I can take that, at least answer from the preclinical side, Zhi, which is a very important component that not only supports but provides a lot of good evidence for the synergistic. So first of all, as everyone appreciates, checkpoint blockade like PD-1 in absence of the right repertoire is likely not very meaningful. So the fact that CUE-101 elicits and activates the repertoire is actually very meaningful from that.

And in our preclinical studies that we published last year in Clinical Cancer Research, in an E7-driven aggressive TC-1 tumor model, we saw monotherapy, the murine CUE-101 surrogate its activity, whereas PD-1 alone in that setting was no better than the vehicle. However, when that monotherapy was then further combined with anti-PD-1 blockade in that model, there was a substantial increase in the observed efficacy and response in the animals. Upon closer examination of the tumor tissue from those animals, we could again very nicely locate tumor-specific T cells in both mono and combo, except that in combination therapy, those numbers were present in higher numbers within the tumor tissue.

And as Ken showed you from the histopath from one of the patients in his section, we have observed, and this is from a mono trial, where the tumors are expressing PD ligand and are infiltrated by CD8 T cells. So putting it all together, I think as we continue to build on our combination trial, that data, combined with what we've noticed in preclinical observations, should really bode well and further sort of build favorable parameters for these patients.

Okay. Great. And one final question is also a biology probably also for you, Anish. For Neo-STAT, I understand it is empty HLA construct with IL-2. So I guess is it designed to bind to any PCR regardless of what tumor antigen is -- the tumor has?

Yes. So the whole concept of the Neo-STAT, Zhi, is to have the scaffold to which we can then conjugate any tumor peptide, which we do using chemical conjugation, using established chemistry. So it's a covalent linkage. So when the drug product actually gets made, it's not an empty HLA, but rather it's conjugated with a desirable epitopes in cases of multiple antigens. And that's quite significant when you compare it to an immuno-STAT where each one of the epitope like the HPV-E7 or the WT1 is a fused peptide. So in other words, each one of those antibody molecules is a separate drug molecule with a separate cell line for production and time there.

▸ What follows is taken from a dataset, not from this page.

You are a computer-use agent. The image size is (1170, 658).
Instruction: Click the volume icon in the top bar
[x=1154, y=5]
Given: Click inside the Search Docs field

With Neo-STAT, you have one cell line that can generate this scaffold that can then serve many different areas of interest and indications based upon the tumor epitopes that one wants to conjugate. So it's still very much antigen specific, except that the versatility and modularity there, since it's empty, allows us to go after many different tumor T cell epitopes. And the fact that it's a single cell line obviously has significant implications for the time and cost to the clinic. It's essentially an off-the-shelf scaffold that one can deploy in real time to drug patients. That was our vision when we started on this about 3 years back.

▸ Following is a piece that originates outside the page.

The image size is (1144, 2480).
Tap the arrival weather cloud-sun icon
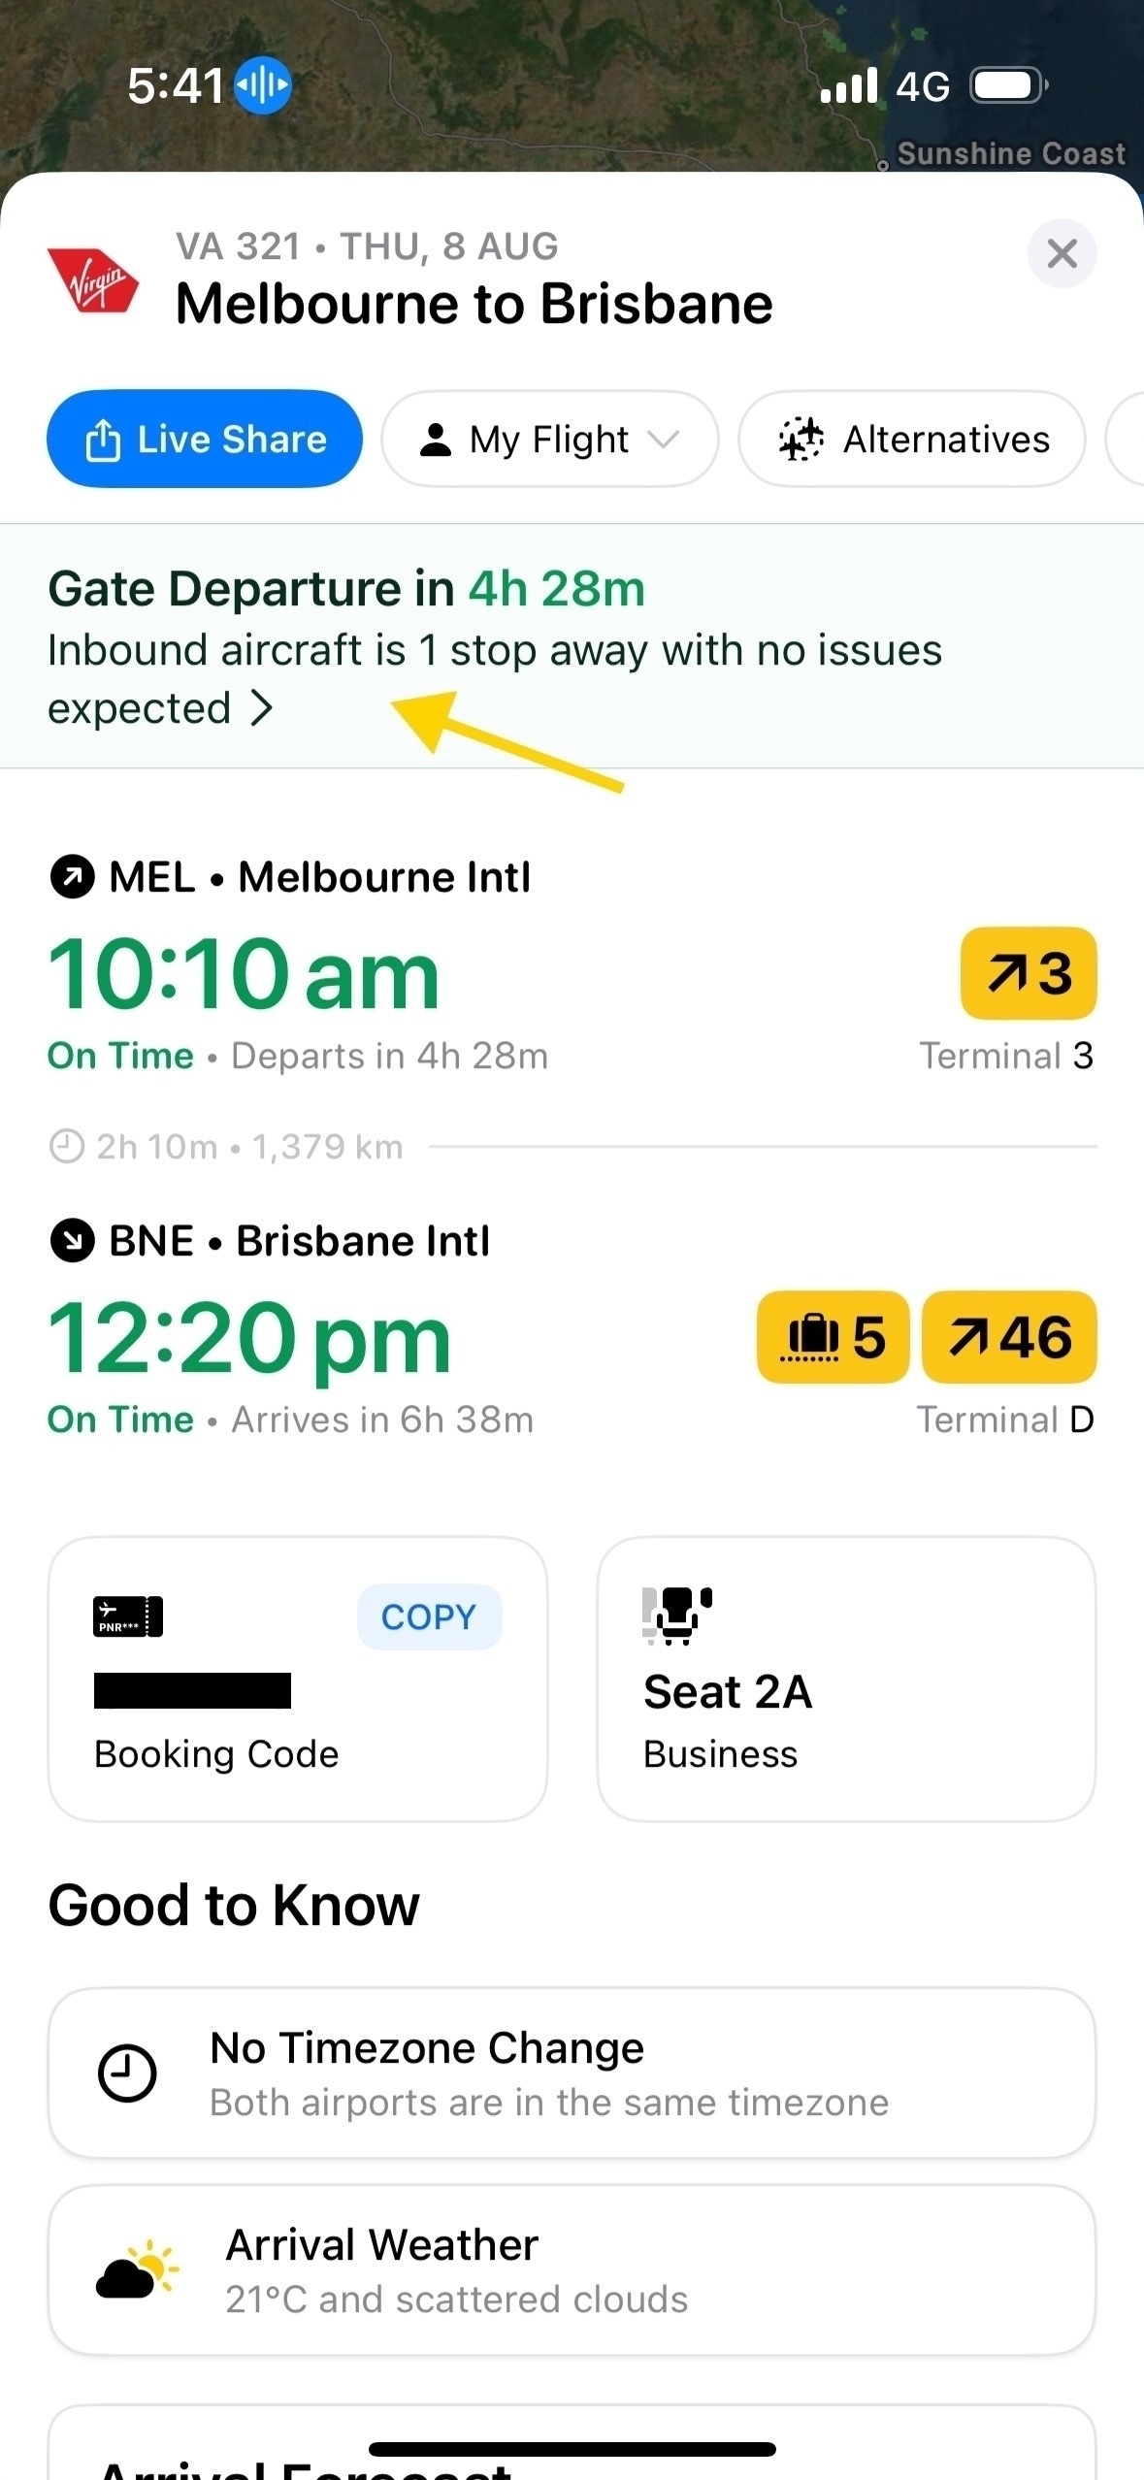(x=137, y=2270)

Okay. So essentially, it's a cancer vaccine turbo-charged with IL-2?

Well, it's a vaccine in terms of specificity. Every single vaccine is dependent upon the APC actually doing his job in antigen processing presentation, the right kind of membrane interactions, (inaudible), et cetera. We've just bypassed all that, and that's a big leap in the space of immunotherapy.

(Operator Instructions) This concludes the question-and-answer session. I would like to turn the conference back over to Dan Passeri for any closing remarks.

Yes. We want to thank everyone for your attention and interest, and we look forward to providing periodic updates as we continue to make progress on these important observations and findings. So thank you, and we look forward to catching up sometime soon in the near future.

This concludes today's conference call. You may disconnect your lines. Thank you for participating, and have a pleasant day.